Clinical and Laboratory Characteristics of Acute Myeloid Leukemia, Myelodysplasia-Related.
10.19746/j.cnki.issn.1009-2137.2025.03.007
- Author:
Wei-Bin LI
1
;
Lan YANG
1
;
Shao-Jie CHENG
1
;
Ya CHEN
1
;
Yan JIANG
1
Author Information
1. Department of Clinical Laboratory Medicine, The 900th Hospital of Joint Logistics Support Force, PLA ,Fuzhou 350025, Fujian Province, China.
- Publication Type:Journal Article
- Keywords:
acute myeloid leukemia, myelodysplasia-related;
bone marrow cytology;
flow cytometry;
chromosome karyotype analysis;
cytogenetics
- MeSH:
Humans;
Leukemia, Myeloid, Acute/diagnosis*;
Myelodysplastic Syndromes;
Flow Cytometry;
Karyotyping;
Male;
Middle Aged;
Mutation
- From:
Journal of Experimental Hematology
2025;33(3):666-671
- CountryChina
- Language:Chinese
-
Abstract:
OBJECTIVE:To understand clinical and laboratory characteristics of acute myeloid leukemia, myelodysplasia-related (AML-MR).
METHODS:Blood sample of one patient with AML-MR admitted to our hospital in September 2021 was collected and synthetically analyzed by using techniques including complete blood cell count, peripheral blood and bone marrow cell morphology, bone marrow pathology and immunohistochemistry, hematology examination, flow cytometry (FCM), chromosome karyotype analysis and molecular pathology. The clinical and laboratory characteristics of AML-MR were analyzed and summarized according to the World Health Organization (WHO) standards.
RESULTS:The patient showed pancytopenia and increased proportion of blasts in smear of peripheral blood cells. Bone marrow cytology and pathological examination showed significant proliferation of hematopoietic cells. Pathological immunohistochemistry showed increased expression of CD61, CD34, and CD117, while MPO, CD13, and CD33 were positive. FCM showed that abnormal myeloid progenitor cells accounted for approximately 18.61% of the total number of nuclear cells, with expression of CD34, CD13, CD117, HLA-DR, and CD33 (small amount). Additionally, 36.34% of the cells were primitive/immature red blood cells which expressed CD36, CD71, and CD117 (small amount). Chromosome karyotype analysis and molecular pathology detected three kinds of abnormalities including -5 and two kinds of TP53 related gene mutation, respectively.

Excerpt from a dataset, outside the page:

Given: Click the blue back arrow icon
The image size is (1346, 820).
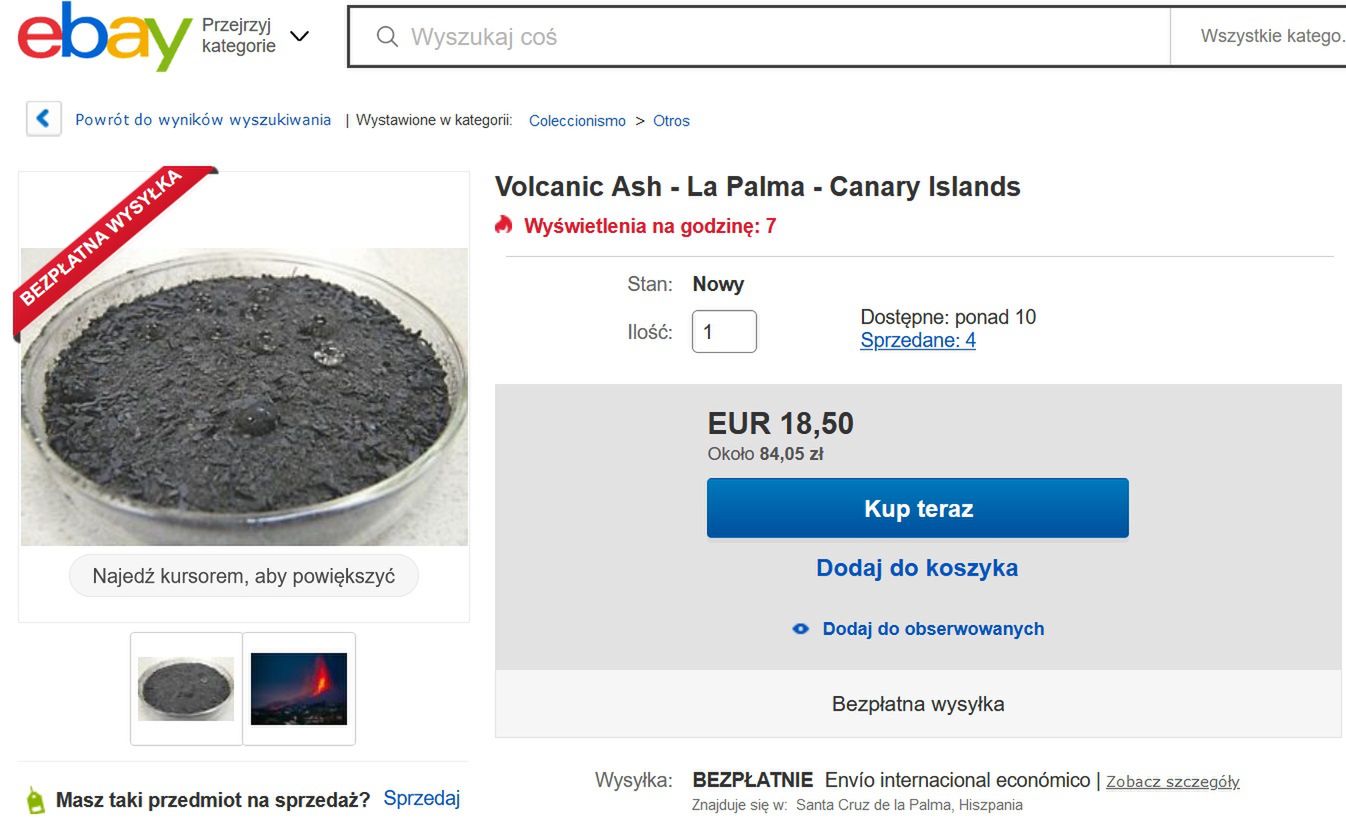Looking at the screenshot, I should click(x=43, y=118).
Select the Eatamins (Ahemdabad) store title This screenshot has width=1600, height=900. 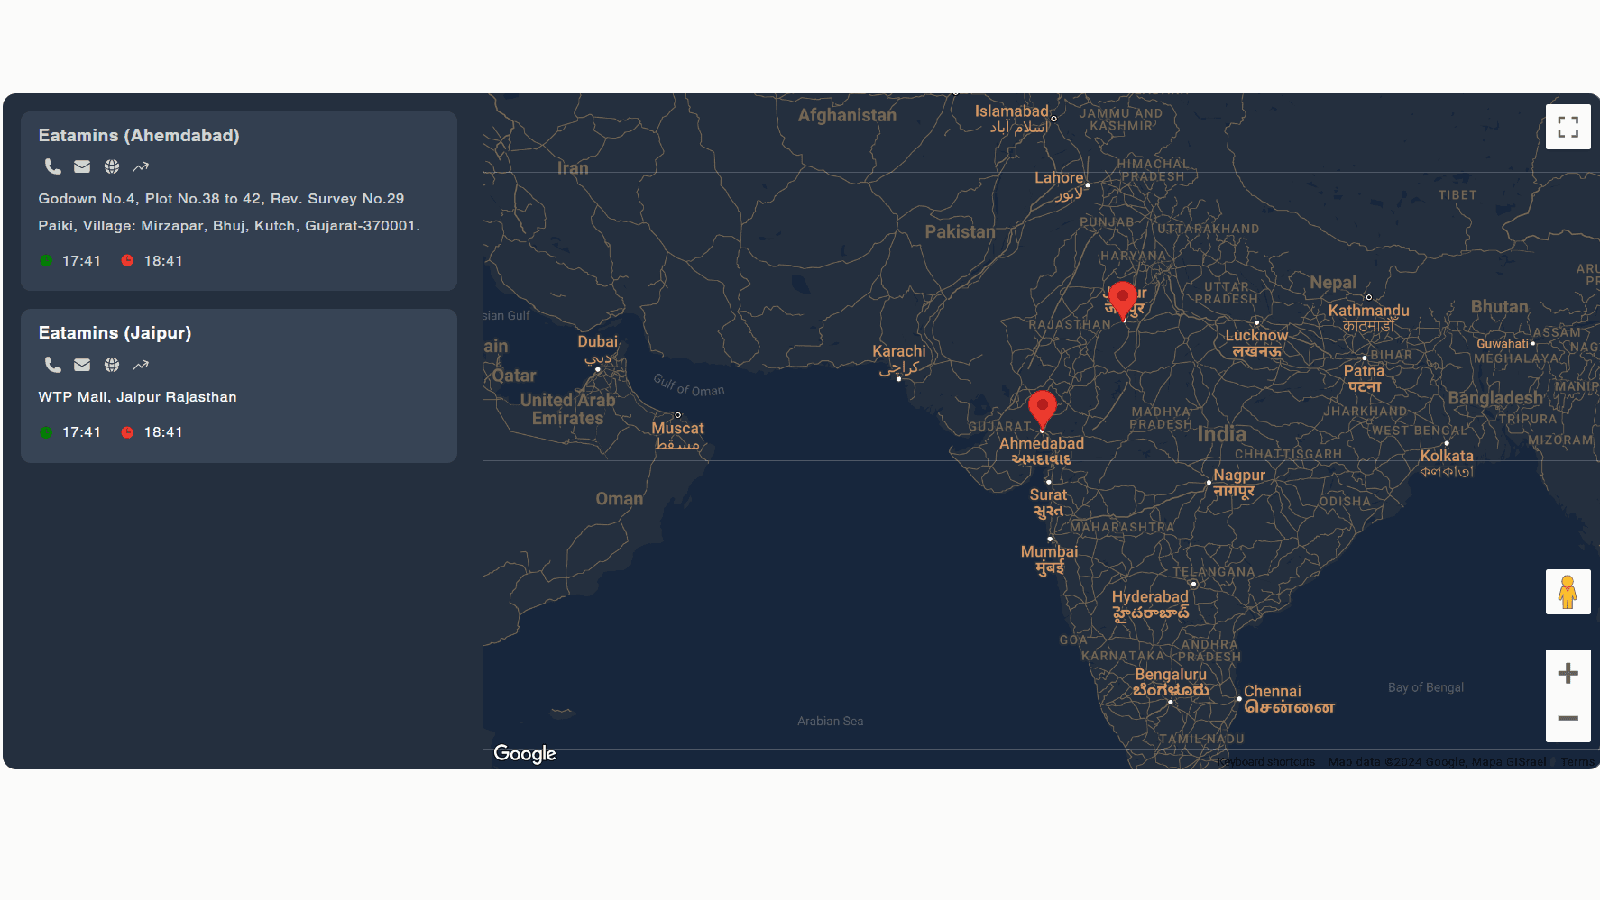pos(139,135)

CONCLUSION:AML-MR patient shows pancytopenia and increased proportion of blasts in smear of peripheral blood cells. Bone marrow cytology and pathological examination show significant proliferation of hematopoietic cells. FCM can detect myeloid progenitor cells and primitive/immature red blood cells, while chromosome karyotype analysis can detect three abnormal karyotypes.